Двумя днями позже, во вторник, первого сентября, Даладье, министр обороны Франции, прилетел в Париж после встречи с Гитлером в Мюнхене.
Его самолет приземлился в аэропорту Ле Бурже. Сойдя на землю, он был встречен толпой, кричавшей: “Да здравствует Франция! Да здравствует Англия! Да здравствует мир!”
Развевающиеся флаги, цветы, люди, рвущиеся сквозь полицейские кордоны. Репортеры кинулись к алюминиевому трапу самолета, спеша приветствовать возвратившегося министра.
Даладье был в замешательстве. Повернувшись к Фуко, представителю агентства Рейтер, он пробормотал:
— Да здравствует мир? Неужели они не разгадали планов Гитлера? Глупцы!
Париж, пять часов пополудни, воскресенье, третье сентября, 1939 год.
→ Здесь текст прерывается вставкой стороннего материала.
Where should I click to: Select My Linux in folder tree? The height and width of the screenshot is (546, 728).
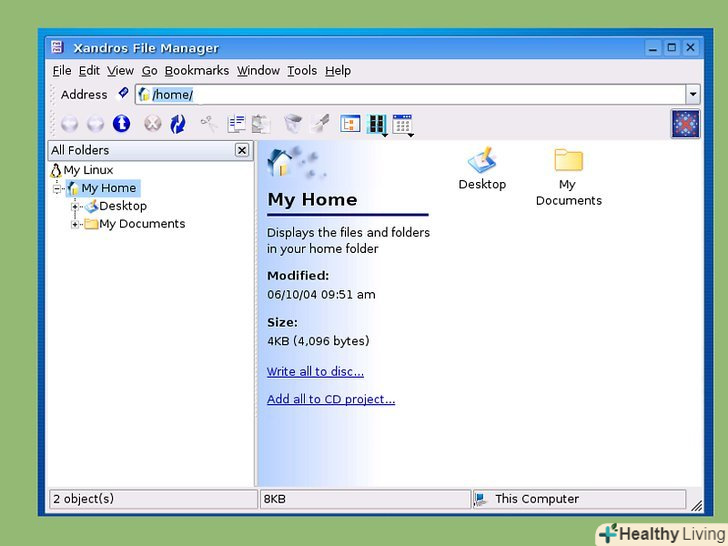coord(88,170)
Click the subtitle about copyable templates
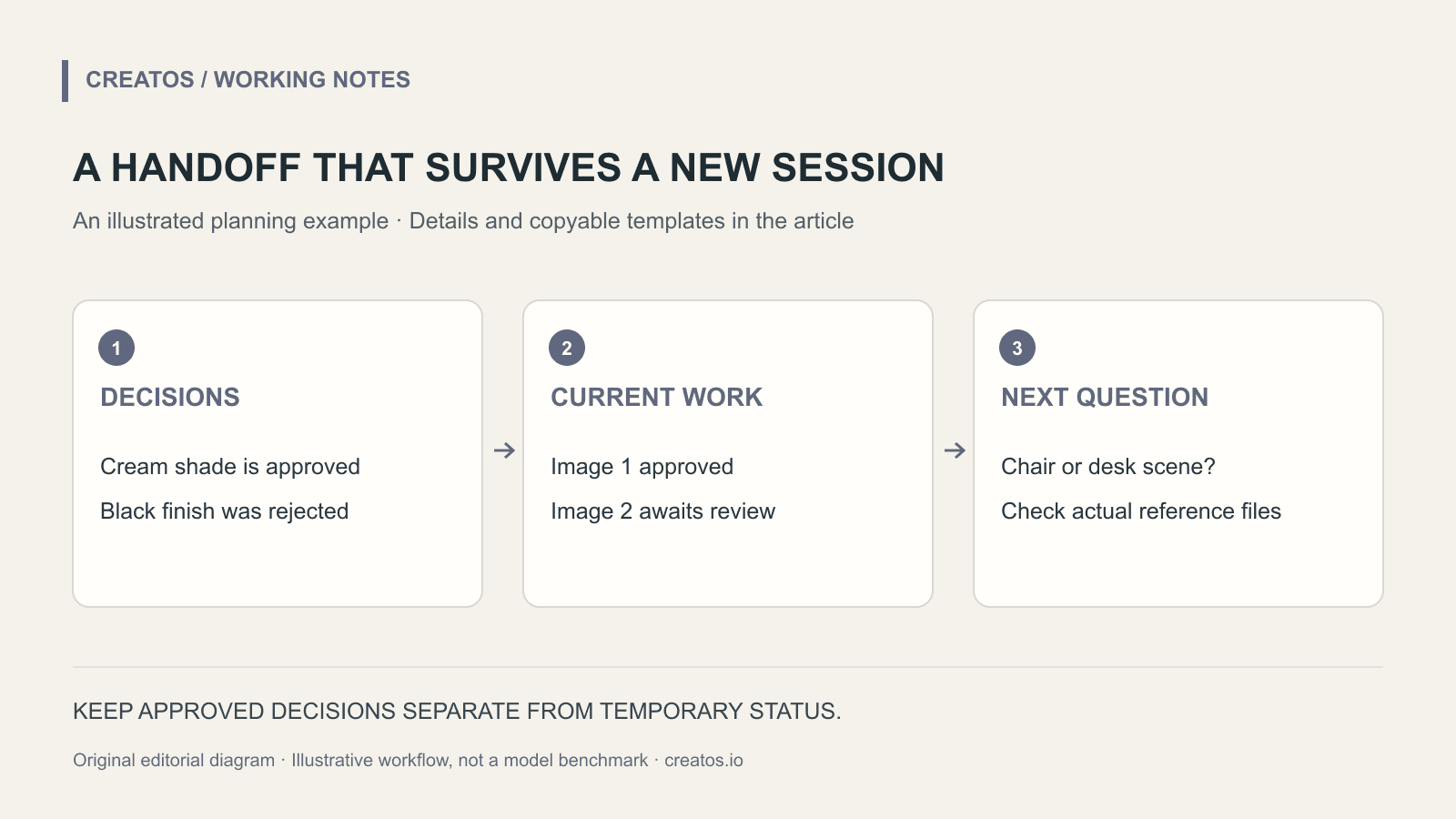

По радио внезапно прервали передачу из театра Мишлин, чтобы сделать следующее сообщение: “Франция официально объявила войну Германии”.
Радио молчало…
В Буэнос-Айресе, Потсдаме, Лиссабоне, Осло, Александрии, Монреале была основана целая сеть убежищ для агентов крупнейших разведок мира. К 1941 году эта система безопасности распространится на Японию, а в 1953 году — и на большую часть Китая.
Убежище стало функционировать.
Вэйл, штат. Колорадо.
Снегопад усиливался, и снег слепил Солу глаза. Он мчался на лыжах сквозь густую его завесу, резко разворачиваясь на крутых поворотах, несясь вниз по склону. Небо” воздух, земля — все вокруг было белым-бело. Сол не видел ничего, кроме снежного вихря перед самым лицом. Его окружал белый хаос.
Должно быть, он ударился о дерево или выступ засыпанной снегом скалы — какая разница? Сол чувствовал все возрастающее возбуждение. Порывы ветра, хлеставшие в лицо, вызывали у него ухмылку. Он перекрестился слева направо. Почувствовав, что склон стал не таким крутым, понесся по прямой.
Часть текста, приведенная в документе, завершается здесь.